_Work instruction_
Copies of all lines that contain "Given" are needed; take them from the data below.

Recorded data:
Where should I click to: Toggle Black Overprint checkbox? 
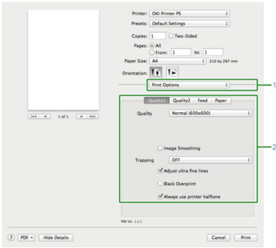pyautogui.click(x=160, y=184)
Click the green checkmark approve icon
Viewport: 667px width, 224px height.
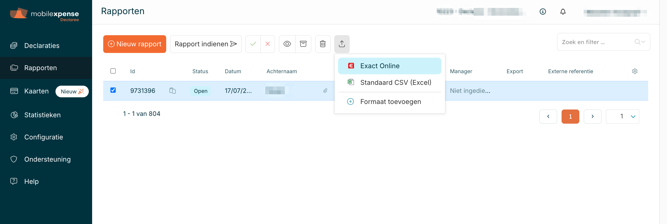click(x=253, y=44)
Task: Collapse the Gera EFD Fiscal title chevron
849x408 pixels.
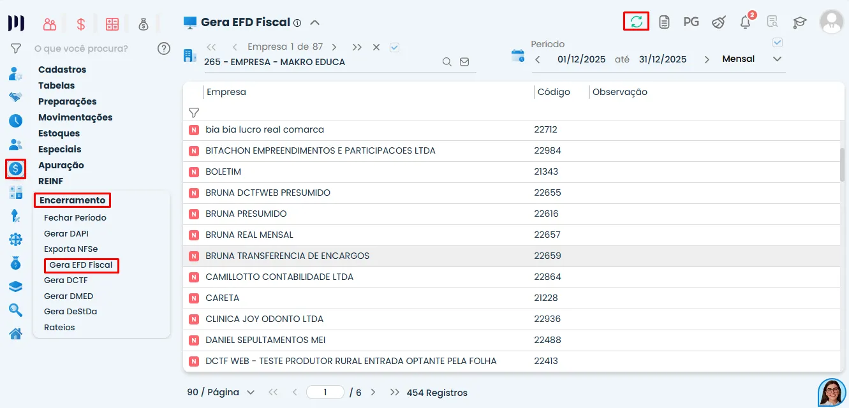Action: pyautogui.click(x=314, y=22)
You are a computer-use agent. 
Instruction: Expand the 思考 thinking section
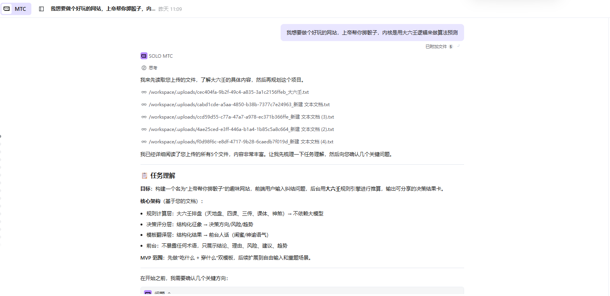[x=153, y=68]
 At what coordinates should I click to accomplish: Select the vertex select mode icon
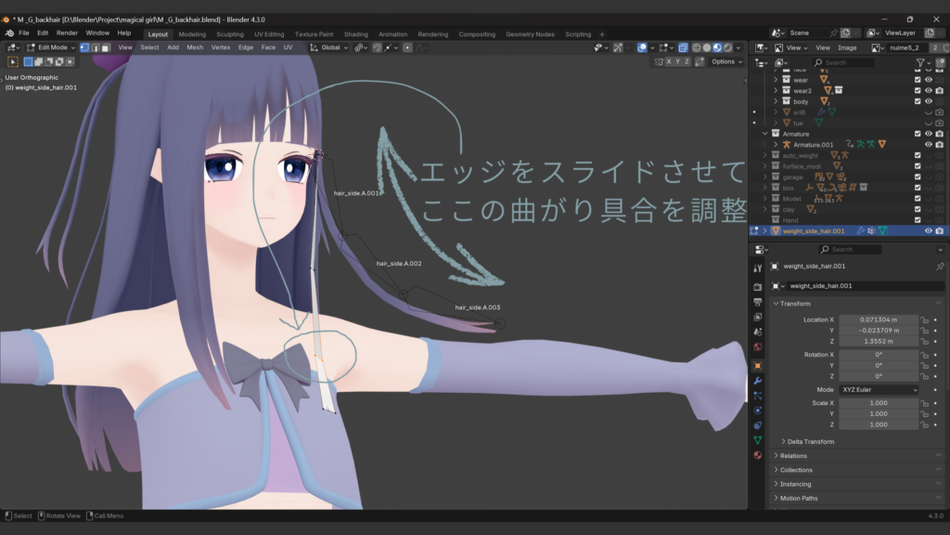pyautogui.click(x=83, y=46)
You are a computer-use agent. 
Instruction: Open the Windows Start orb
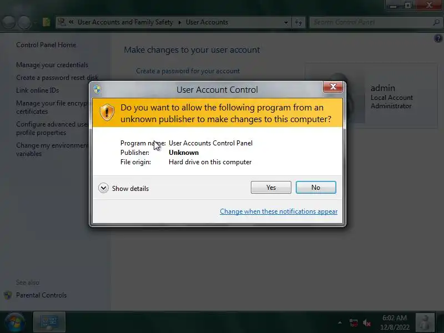coord(15,322)
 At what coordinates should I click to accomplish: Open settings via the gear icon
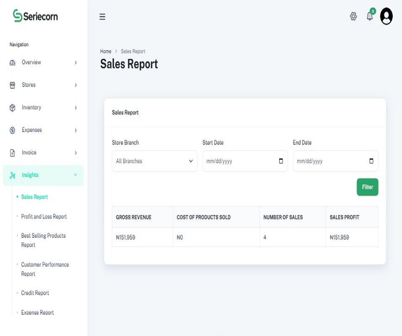(353, 16)

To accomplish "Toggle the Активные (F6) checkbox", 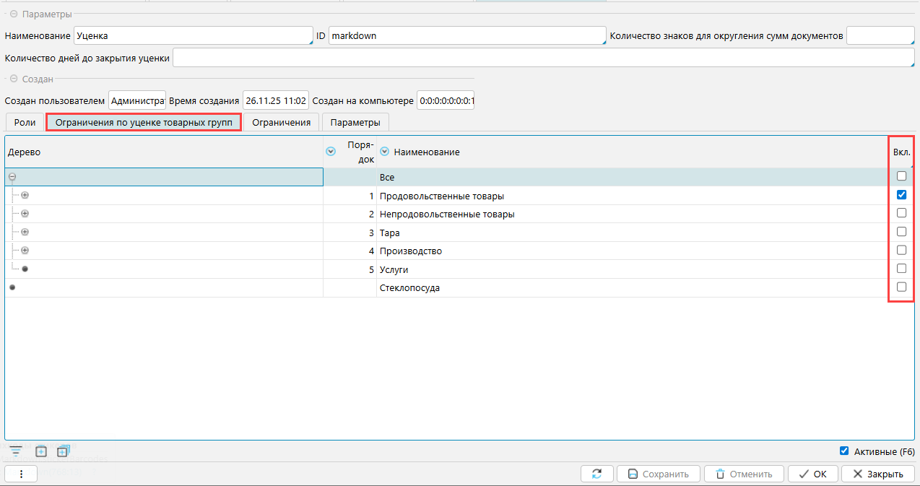I will point(844,451).
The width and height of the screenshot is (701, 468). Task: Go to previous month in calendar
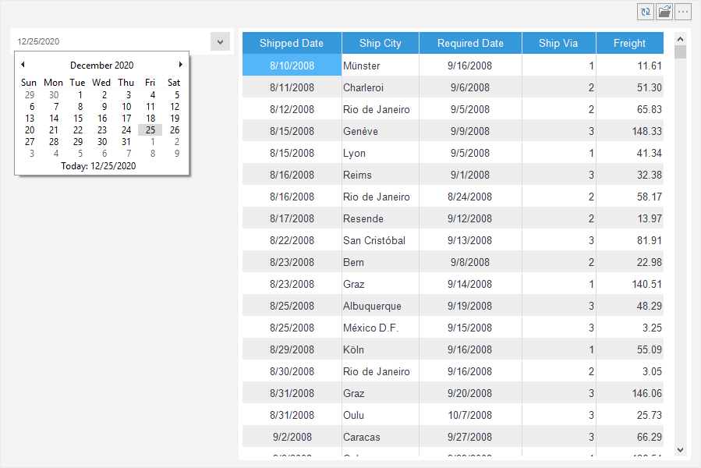(x=23, y=65)
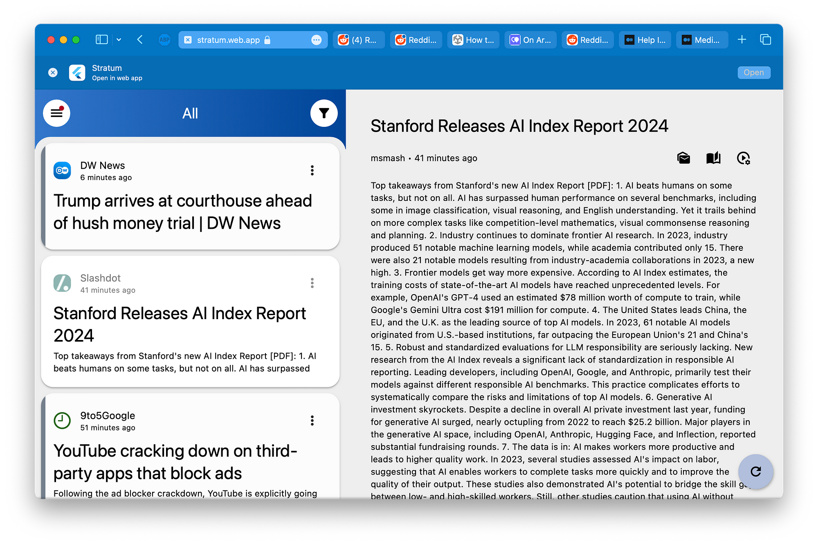Open text-to-speech playback settings icon
The image size is (818, 545).
tap(744, 158)
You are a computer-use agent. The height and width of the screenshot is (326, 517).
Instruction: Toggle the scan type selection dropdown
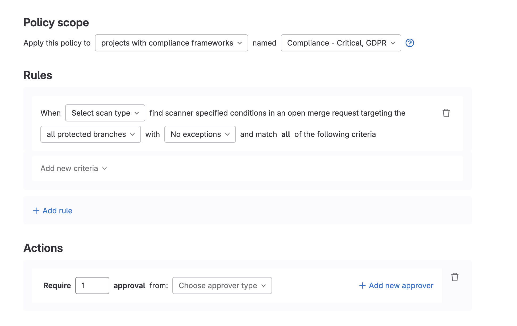[x=105, y=113]
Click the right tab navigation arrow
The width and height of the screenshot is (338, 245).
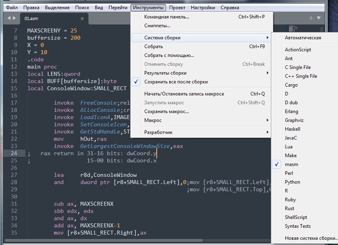pos(15,18)
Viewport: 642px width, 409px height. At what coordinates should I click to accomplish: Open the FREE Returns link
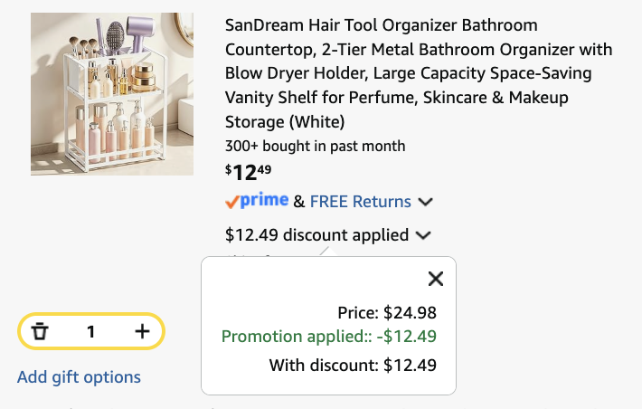360,202
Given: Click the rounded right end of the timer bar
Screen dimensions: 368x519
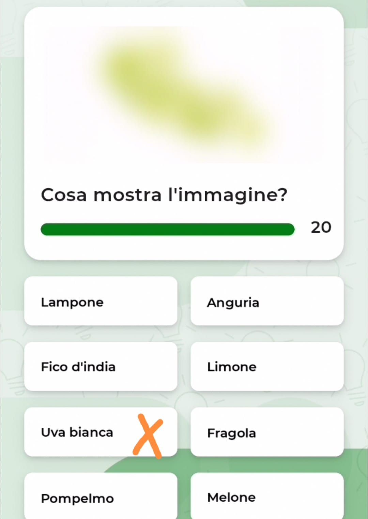Looking at the screenshot, I should point(290,229).
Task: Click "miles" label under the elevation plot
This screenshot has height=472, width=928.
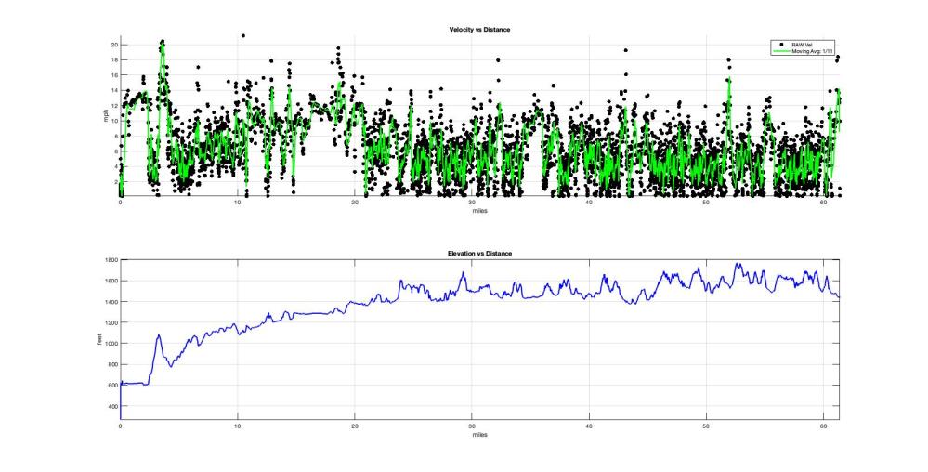Action: [479, 434]
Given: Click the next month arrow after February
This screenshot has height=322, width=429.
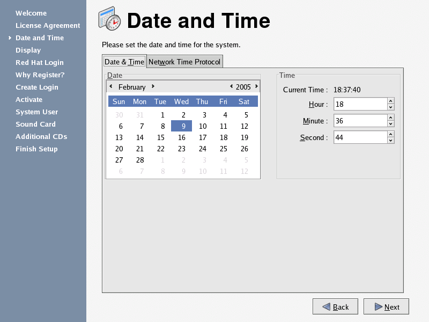Looking at the screenshot, I should click(153, 86).
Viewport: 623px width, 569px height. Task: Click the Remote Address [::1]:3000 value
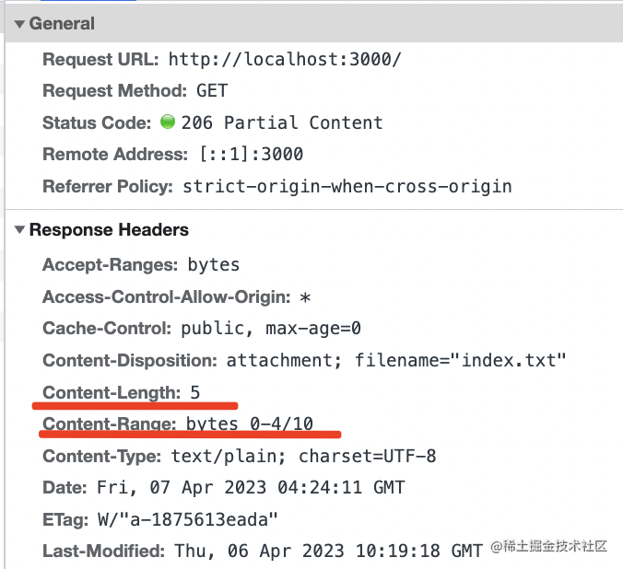point(251,154)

_Answer space_
Given: Click the rounded right end of the timer bar
Given: Click the next month arrow after February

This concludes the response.